Originally posted on: Big ball of mud
I came recently to design a solution for MongoDB to store information that has time as the main axis of analysis. This information should be stored in a way that was easy enough to query and aggregate using many different time granularity (months, weeks, days, ...). Information should also be stored in a way that does not consume too much disk space and was optimal in performance for MongoDB to maintain. In a word, I need to transform MongoDB in a Time series database.
Time series
Let's start from the beginning. What is a time series. Citing Wikipedia:
A time series is a series of data points indexed (or listed or graphed) in time order.

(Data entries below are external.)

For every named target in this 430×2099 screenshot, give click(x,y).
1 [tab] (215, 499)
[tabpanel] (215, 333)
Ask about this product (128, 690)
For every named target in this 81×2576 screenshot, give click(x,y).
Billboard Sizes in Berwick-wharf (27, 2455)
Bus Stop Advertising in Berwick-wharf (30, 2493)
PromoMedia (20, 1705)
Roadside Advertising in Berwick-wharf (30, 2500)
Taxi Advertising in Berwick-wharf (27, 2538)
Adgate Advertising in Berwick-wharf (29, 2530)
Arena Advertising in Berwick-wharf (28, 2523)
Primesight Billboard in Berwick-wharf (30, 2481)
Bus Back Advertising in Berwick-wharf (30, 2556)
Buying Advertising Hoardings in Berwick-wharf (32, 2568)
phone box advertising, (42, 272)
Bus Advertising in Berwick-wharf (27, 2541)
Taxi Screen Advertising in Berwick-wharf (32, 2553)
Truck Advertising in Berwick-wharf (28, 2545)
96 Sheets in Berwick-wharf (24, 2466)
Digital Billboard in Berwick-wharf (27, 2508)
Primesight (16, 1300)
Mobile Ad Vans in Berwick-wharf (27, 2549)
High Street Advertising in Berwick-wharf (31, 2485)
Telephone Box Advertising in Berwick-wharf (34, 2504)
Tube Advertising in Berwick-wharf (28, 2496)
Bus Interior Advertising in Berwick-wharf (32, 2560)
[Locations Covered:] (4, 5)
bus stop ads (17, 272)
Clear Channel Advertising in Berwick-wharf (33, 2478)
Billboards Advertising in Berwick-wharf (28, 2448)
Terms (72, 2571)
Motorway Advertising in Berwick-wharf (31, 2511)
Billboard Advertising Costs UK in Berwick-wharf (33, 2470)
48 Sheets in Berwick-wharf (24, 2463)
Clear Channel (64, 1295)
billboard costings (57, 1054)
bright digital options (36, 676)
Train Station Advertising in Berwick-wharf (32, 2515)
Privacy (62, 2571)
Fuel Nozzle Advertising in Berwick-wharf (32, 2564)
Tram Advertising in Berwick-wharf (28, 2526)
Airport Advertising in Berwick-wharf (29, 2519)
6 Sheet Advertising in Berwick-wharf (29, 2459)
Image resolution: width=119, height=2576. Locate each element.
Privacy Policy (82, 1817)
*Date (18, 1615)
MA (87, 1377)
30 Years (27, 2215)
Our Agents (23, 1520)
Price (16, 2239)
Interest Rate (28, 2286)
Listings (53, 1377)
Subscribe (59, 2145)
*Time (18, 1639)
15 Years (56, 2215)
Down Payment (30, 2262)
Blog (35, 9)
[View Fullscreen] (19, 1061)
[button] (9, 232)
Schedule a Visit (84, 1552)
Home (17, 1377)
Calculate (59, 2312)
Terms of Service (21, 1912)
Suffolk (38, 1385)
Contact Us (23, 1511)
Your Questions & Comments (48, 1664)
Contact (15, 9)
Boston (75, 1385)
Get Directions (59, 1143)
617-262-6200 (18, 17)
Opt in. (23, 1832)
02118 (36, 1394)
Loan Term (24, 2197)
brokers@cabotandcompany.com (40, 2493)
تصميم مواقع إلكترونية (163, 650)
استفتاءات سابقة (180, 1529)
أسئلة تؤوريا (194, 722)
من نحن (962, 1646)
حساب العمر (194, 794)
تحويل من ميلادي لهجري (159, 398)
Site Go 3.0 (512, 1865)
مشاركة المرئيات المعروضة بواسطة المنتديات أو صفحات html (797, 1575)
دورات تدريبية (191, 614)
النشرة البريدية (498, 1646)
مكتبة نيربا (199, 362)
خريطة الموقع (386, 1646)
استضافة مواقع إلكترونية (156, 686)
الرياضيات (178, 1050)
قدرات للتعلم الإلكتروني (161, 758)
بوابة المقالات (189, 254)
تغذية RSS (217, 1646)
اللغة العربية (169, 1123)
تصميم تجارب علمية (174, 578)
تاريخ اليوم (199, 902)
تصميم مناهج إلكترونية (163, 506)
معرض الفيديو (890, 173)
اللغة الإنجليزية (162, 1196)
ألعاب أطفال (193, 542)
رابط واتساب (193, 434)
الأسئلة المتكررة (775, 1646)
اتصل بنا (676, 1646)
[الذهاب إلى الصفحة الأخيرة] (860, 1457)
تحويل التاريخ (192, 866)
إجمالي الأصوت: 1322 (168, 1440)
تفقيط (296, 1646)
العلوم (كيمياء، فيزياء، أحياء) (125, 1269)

Most commonly, a time series is a sequence taken at successive equally spaced points in time. Thus it is a sequence of discrete-time data.
InfluxDB Key Concepts page gives us an extremely easy example to understand of what a time series is. Imagine you have two scientists that have to record the number of two type of insects in two different locations. Using a tabular view, we come across something like this.
time butterflies honeybees location scientist
------------------------------------------------------------------
2015-08-18T00:00:00Z 12 23 1 langstroth
2015-08-18T00:00:00Z 1 30 1 perpetua
2015-08-18T00:06:00Z 11 28 1 langstroth
2015-08-18T00:06:00Z 3 28 1 perpetua
2015-08-18T05:54:00Z 2 11 2 langstroth
2015-08-18T06:00:00Z 1 10 2 langstroth
2015-08-18T06:06:00Z 8 23 2 perpetua
2015-08-18T06:12:00Z 7 22 2 perpetua
As you can see, the main dimension of this data mart is time. Events stored in it span through time. What we can refer to as basic time granularity is set to minutes in our example. This means that we cannot produce an analysis of these data that has a granularity less than the basic (minutes).
Columns like butterflies
and honeybees
are called fields. Fields are made up of field keys and field values. Field keys (butterflies
and honeybees
) are strings and they store metadata; the field key butterflies
tells us that the field values 12
-7
refer to butterflies and the field key honeybees
tells us that the field values 23
-22
refer to, well, honeybees.
Field values are the data; a field value, in a time series database is always associated with a timestamp. The collection of field-key and field-value pairs make up a field set.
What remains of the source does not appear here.